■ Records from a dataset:
↓↓↓

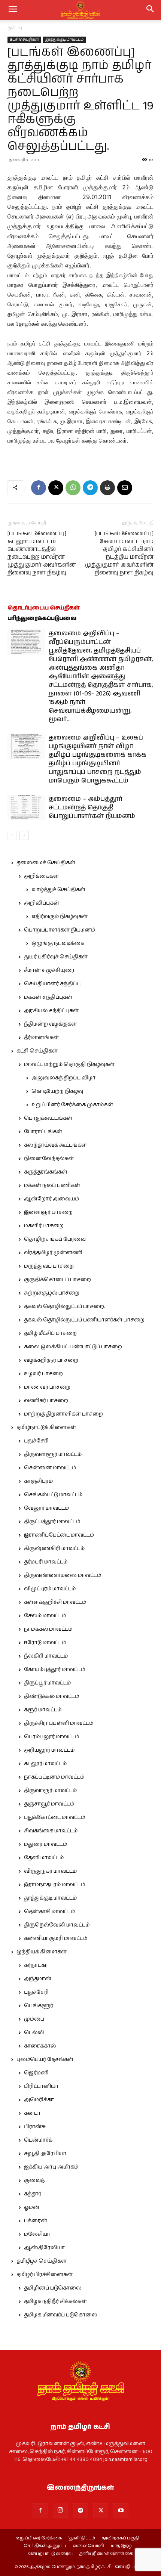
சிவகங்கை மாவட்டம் (51, 1831)
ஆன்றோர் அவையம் (51, 1199)
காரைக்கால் (40, 2046)
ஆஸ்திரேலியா (44, 2248)
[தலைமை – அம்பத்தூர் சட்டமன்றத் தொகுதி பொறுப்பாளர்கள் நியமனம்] (26, 808)
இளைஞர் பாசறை (48, 1212)
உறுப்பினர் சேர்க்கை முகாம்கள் (72, 1105)
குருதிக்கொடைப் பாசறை (57, 1279)
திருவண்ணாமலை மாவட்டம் (62, 1575)
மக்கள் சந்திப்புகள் (48, 997)
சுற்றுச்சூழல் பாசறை (51, 1293)
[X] (55, 487)
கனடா (32, 2113)
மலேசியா (37, 2234)
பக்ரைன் (35, 2221)
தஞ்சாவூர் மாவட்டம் (49, 1804)
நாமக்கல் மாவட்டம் (48, 1629)
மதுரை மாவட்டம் (45, 1844)
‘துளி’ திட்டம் (82, 2538)
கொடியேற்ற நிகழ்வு (57, 1091)
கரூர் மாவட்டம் (42, 1710)
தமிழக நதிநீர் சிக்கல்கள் (55, 2301)
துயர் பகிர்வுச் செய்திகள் (56, 957)
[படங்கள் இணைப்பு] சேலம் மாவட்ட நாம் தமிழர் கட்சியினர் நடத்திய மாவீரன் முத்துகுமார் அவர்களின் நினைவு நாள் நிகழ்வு (119, 553)
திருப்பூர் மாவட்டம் (47, 1683)
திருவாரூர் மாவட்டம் (50, 1790)
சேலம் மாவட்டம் (45, 1616)
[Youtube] (120, 2510)
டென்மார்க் (38, 2140)
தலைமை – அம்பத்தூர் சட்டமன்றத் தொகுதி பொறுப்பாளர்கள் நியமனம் (92, 807)
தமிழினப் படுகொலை (53, 2288)
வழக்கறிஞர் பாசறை (51, 1360)
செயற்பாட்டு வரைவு (50, 2554)
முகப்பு (14, 27)
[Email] (124, 487)
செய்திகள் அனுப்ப (45, 2546)
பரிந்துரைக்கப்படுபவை (41, 618)
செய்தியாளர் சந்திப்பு (52, 984)
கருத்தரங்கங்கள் (45, 1172)
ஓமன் (31, 2207)
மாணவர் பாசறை (47, 1387)
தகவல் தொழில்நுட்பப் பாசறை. (64, 1306)
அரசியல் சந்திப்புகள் (51, 1011)
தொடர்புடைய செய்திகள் (43, 608)
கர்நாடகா (36, 1965)
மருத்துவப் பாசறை (49, 1266)
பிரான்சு (35, 2127)
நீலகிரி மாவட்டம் (46, 1656)
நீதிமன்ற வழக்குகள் (50, 1024)
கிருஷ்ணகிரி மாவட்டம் (54, 1548)
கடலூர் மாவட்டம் (45, 1764)
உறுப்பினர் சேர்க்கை (39, 2538)
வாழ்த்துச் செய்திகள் (58, 890)
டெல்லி (34, 2032)
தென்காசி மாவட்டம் (49, 1911)
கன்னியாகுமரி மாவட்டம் (55, 1938)
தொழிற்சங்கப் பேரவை (55, 1239)
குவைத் (34, 2180)
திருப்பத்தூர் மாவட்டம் (52, 1522)
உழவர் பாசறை (43, 1374)
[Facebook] (38, 487)
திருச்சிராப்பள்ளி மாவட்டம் (58, 1723)
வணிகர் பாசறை (46, 1401)
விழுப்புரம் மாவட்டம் (50, 1589)
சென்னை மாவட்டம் (50, 1468)
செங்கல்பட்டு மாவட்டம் (53, 1495)
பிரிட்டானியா (41, 2086)
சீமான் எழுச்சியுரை (49, 970)
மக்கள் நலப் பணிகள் (52, 1185)
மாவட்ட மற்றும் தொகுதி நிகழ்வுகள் (69, 1064)
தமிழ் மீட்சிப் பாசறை (50, 1333)
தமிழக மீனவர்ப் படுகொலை (60, 2315)
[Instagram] (60, 2510)
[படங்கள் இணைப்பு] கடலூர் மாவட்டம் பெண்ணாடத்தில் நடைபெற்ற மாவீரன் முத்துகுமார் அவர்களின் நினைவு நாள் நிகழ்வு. (41, 553)
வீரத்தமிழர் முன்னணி (53, 1253)
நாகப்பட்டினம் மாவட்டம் (54, 1777)
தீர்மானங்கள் (41, 1037)
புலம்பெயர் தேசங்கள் (44, 2059)
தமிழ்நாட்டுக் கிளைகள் (46, 1427)
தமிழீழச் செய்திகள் (41, 2261)
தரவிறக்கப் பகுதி (120, 2538)
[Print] (107, 487)
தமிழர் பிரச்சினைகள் (44, 2274)
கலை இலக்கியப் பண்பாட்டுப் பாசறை (73, 1347)
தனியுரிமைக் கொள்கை (106, 2554)
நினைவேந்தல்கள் (49, 1158)
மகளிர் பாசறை (44, 1226)
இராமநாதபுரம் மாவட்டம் (54, 1885)
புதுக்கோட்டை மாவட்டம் (54, 1817)
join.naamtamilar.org (125, 2459)
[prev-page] (12, 835)
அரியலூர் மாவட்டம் (49, 1750)
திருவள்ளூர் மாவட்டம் (53, 1454)
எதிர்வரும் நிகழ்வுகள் (59, 916)
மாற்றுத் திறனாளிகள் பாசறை (63, 1414)
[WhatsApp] (73, 487)
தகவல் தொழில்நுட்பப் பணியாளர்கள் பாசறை (84, 1320)
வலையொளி (88, 2546)
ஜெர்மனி (36, 2073)
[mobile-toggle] (13, 10)
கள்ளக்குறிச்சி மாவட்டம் (55, 1602)
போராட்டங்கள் (43, 1132)
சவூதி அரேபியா (45, 2153)
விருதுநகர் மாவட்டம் (50, 1871)
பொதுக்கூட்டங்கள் (48, 1118)
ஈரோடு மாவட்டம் (45, 1643)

↑↑↑

■ Action item: Find "[படங்கள் இணைப்பு] கடலூர்" in the entries above and copy that whole line exactly, then each line after it through the line that contains "சவூதி அரேபியா (45, 2153)".

■ Your solution:
[படங்கள் இணைப்பு] கடலூர் மாவட்டம் பெண்ணாடத்தில் நடைபெற்ற மாவீரன் முத்துகுமார் அவர்களின் நினைவு நாள் நிகழ்வு. (41, 553)
வீரத்தமிழர் முன்னணி (53, 1253)
நாகப்பட்டினம் மாவட்டம் (54, 1777)
தீர்மானங்கள் (41, 1037)
புலம்பெயர் தேசங்கள் (44, 2059)
தமிழ்நாட்டுக் கிளைகள் (46, 1427)
தமிழீழச் செய்திகள் (41, 2261)
தரவிறக்கப் பகுதி (120, 2538)
[Print] (107, 487)
தமிழர் பிரச்சினைகள் (44, 2274)
கலை இலக்கியப் பண்பாட்டுப் பாசறை (73, 1347)
தனியுரிமைக் கொள்கை (106, 2554)
நினைவேந்தல்கள் (49, 1158)
மகளிர் பாசறை (44, 1226)
இராமநாதபுரம் மாவட்டம் (54, 1885)
புதுக்கோட்டை மாவட்டம் (54, 1817)
join.naamtamilar.org (125, 2459)
[prev-page] (12, 835)
அரியலூர் மாவட்டம் (49, 1750)
திருவள்ளூர் மாவட்டம் (53, 1454)
எதிர்வரும் நிகழ்வுகள் (59, 916)
மாற்றுத் திறனாளிகள் பாசறை (63, 1414)
[WhatsApp] (73, 487)
தகவல் தொழில்நுட்பப் பணியாளர்கள் பாசறை (84, 1320)
வலையொளி (88, 2546)
ஜெர்மனி (36, 2073)
[mobile-toggle] (13, 10)
கள்ளக்குறிச்சி மாவட்டம் (55, 1602)
போராட்டங்கள் (43, 1132)
சவூதி அரேபியா (45, 2153)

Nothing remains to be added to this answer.